The Assumption of the Virgin, large historiated initial cut from an illuminated manuscript antiphoner on vellum

Estimate
2,000 - 3,000 GBP
bidding is closed

Description

a cutting, 117mm. by 156mm., a large initial 'U' in divided red and blue (doubtless from the invitatory "Venite adoremus …" at the opening of Matins, feast of the Assumption, 15 August) enclosing a scene of the Virgin in prayer being carried upwards by six angels, all with burnished gold haloes edged with a ring of punchmarks, elaborate penwork surround in red and black, marginal figure of a Franciscan friar kneeling in prayer while gazing at the Virgin, with a banderole "O mater dei memento mei", verso with remnant of 3 lines of text in a gothic liturgical hand and music on a 4-line red stave, slight rubbing and some minor loss of paint, cut roughly to shape, in a card presentation folder

Catalogue Note

This cutting contains a remarkable mix of styles. The script and much of the decoration is French, but the use of punchmarks to highlight the edge of the burnished gold points towards German practices, and it is perhaps worth noting that E. König, in his recent book on the Bedford Master (The Bedford Hours: the making of a medieval masterpiece, 2007), has postulated an origin for that artist in the region of Alsace, partially on the basis of that criterion. The presence of the kneeling Franciscan friar indicates that this miniature originated in a monastic house of that order, probably in one of the numerous houses of Franciscans which flourished around the principal centres of Strasbourg and Metz from the second quarter of the thirteenth century onwards.

 

As a monastic product, the quality of the composition of this miniature is worth note.
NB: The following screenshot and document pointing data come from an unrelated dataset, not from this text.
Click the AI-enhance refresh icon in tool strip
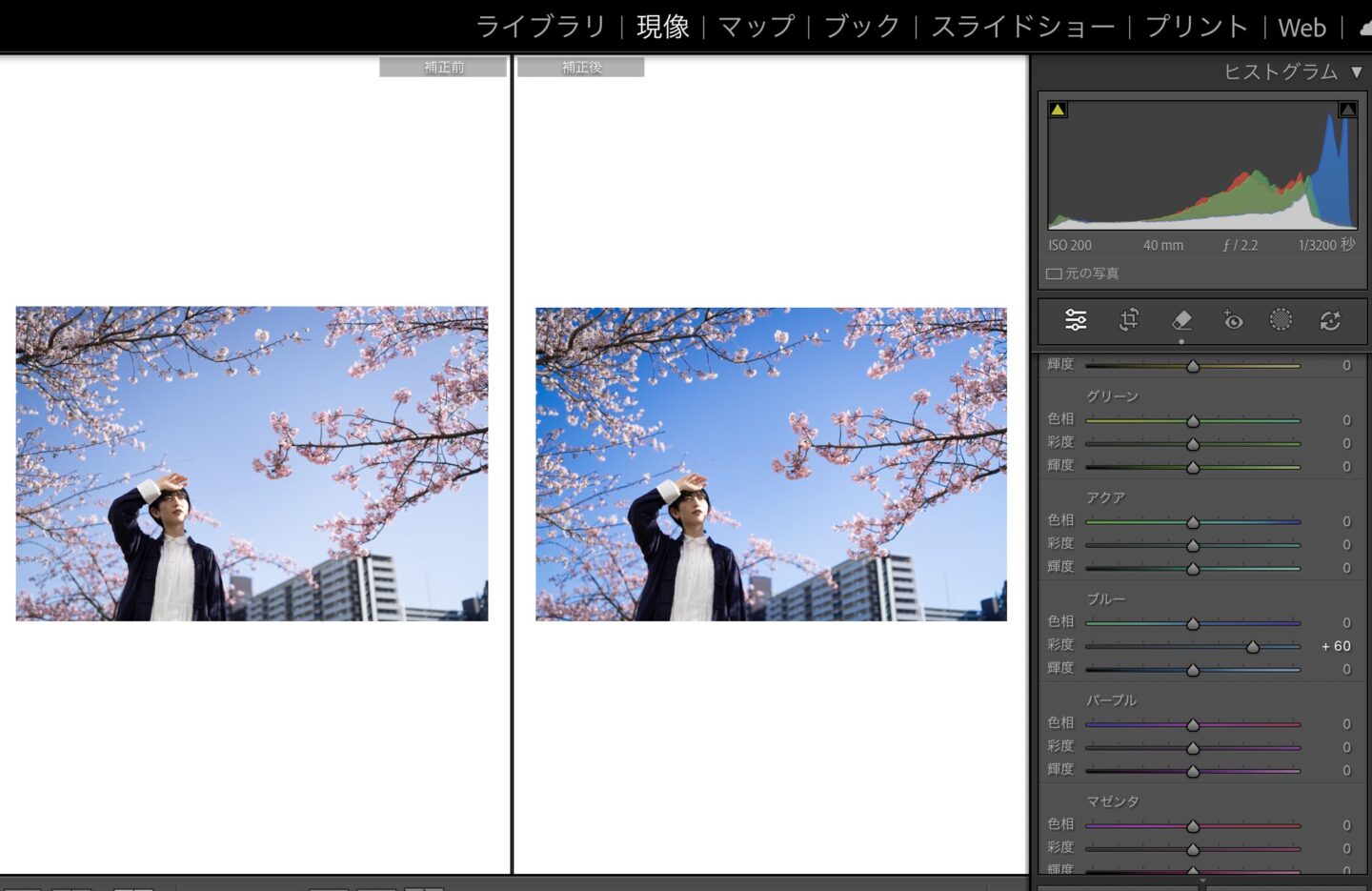point(1330,320)

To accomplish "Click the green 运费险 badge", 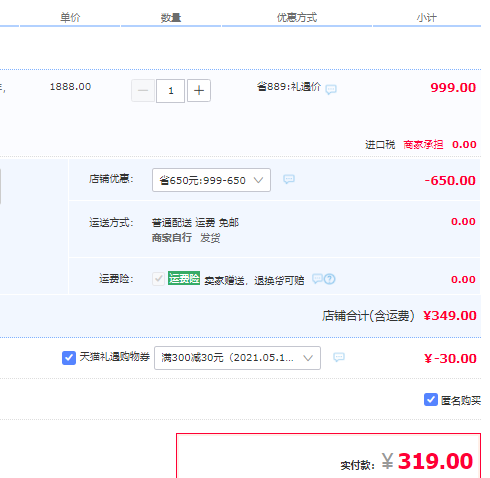I will click(x=184, y=278).
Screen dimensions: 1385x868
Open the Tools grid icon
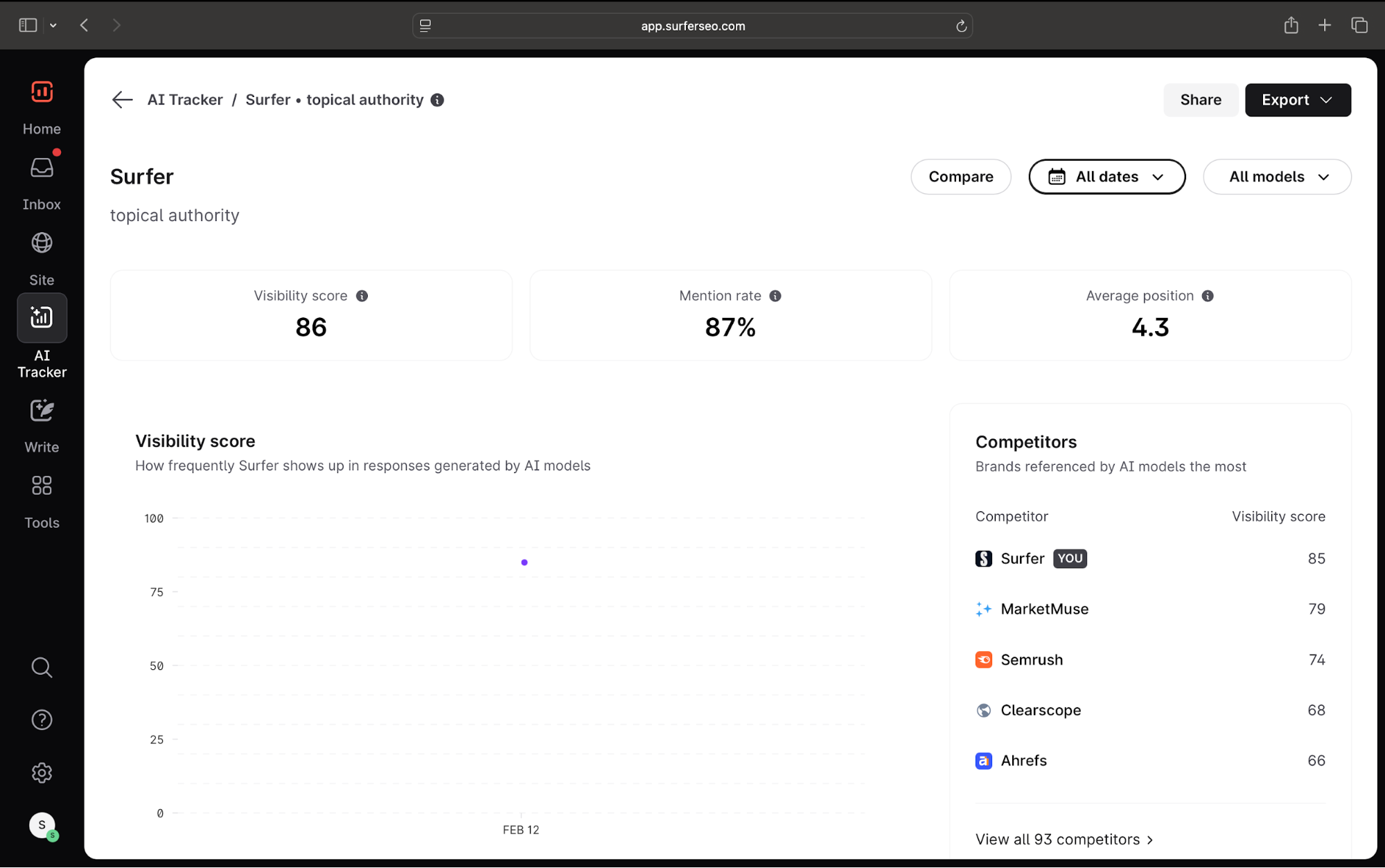point(42,486)
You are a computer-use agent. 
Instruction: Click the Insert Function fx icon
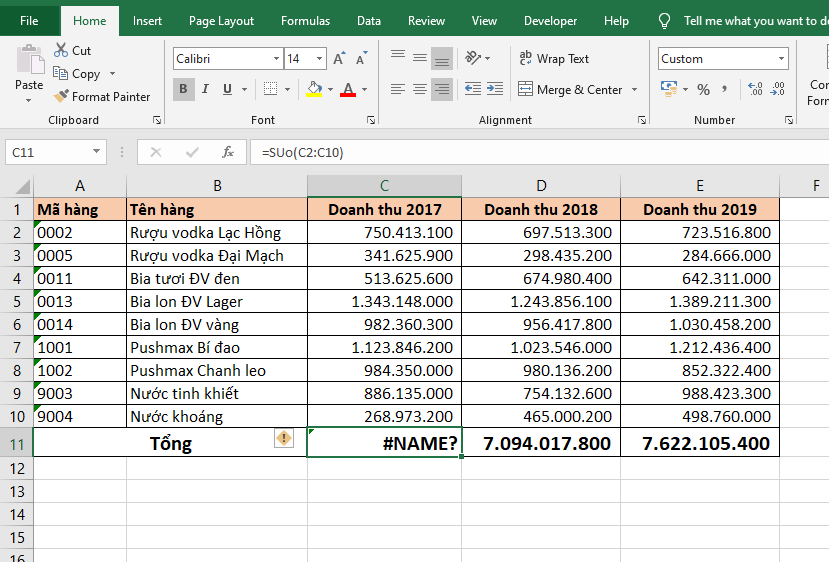pyautogui.click(x=228, y=152)
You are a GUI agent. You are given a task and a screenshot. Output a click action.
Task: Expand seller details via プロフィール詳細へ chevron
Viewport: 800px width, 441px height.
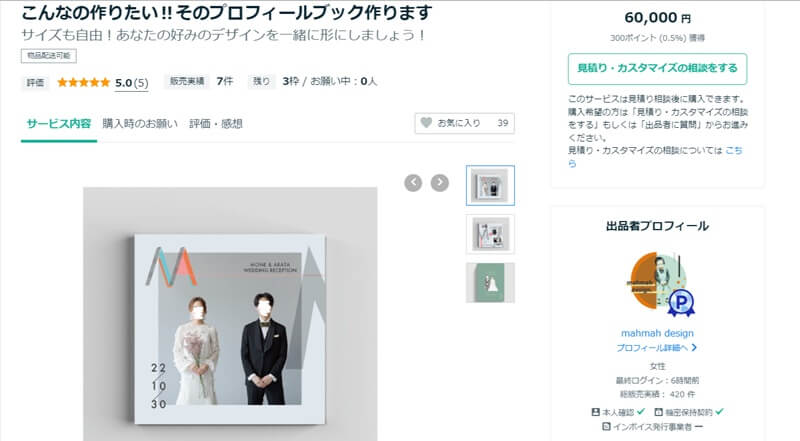[x=694, y=348]
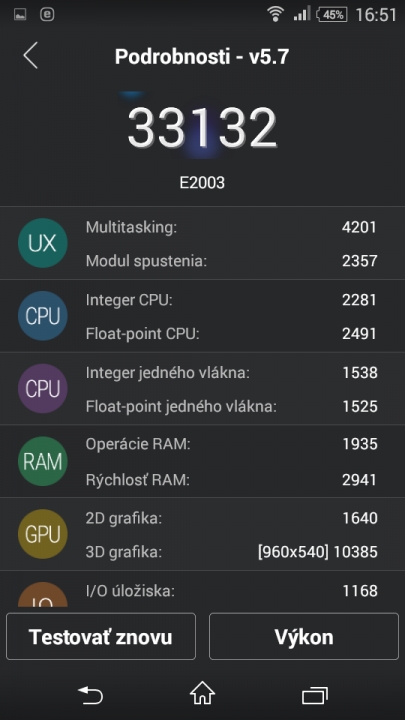Tap the back arrow in the header
The height and width of the screenshot is (720, 405).
[x=30, y=56]
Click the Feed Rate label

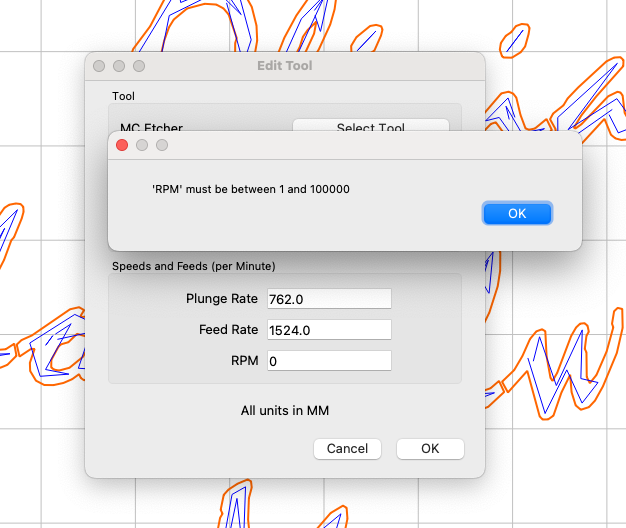click(x=228, y=330)

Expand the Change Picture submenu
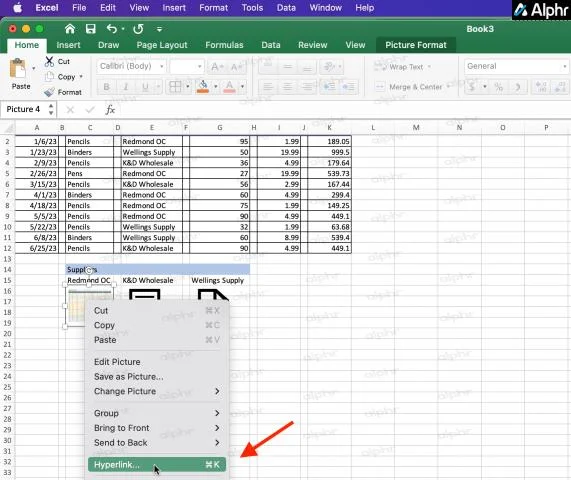tap(157, 392)
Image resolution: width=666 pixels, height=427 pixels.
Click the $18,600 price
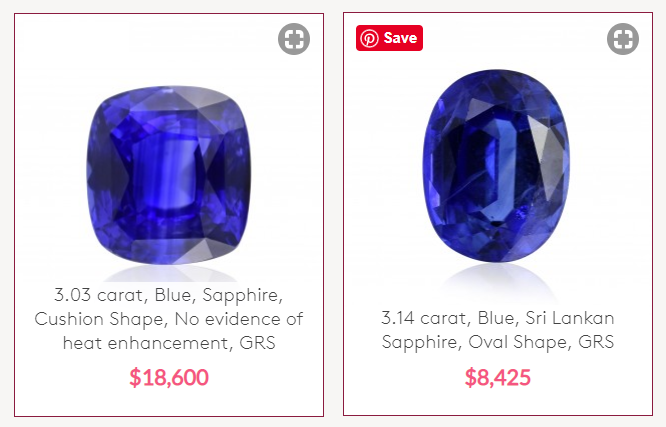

While the Virgin stands at the centre of the composition in a rather wooden and heavy pose, the artist has extended the tips of the wings of the angels a few millimetres out of the enclosed body of the initial, giving the illusion of space and movement; this is complemented by the use of green on the underside of the angel’s wings to echo the grass below, and orange on the upper to echo the sun, towards which the entire group is moving.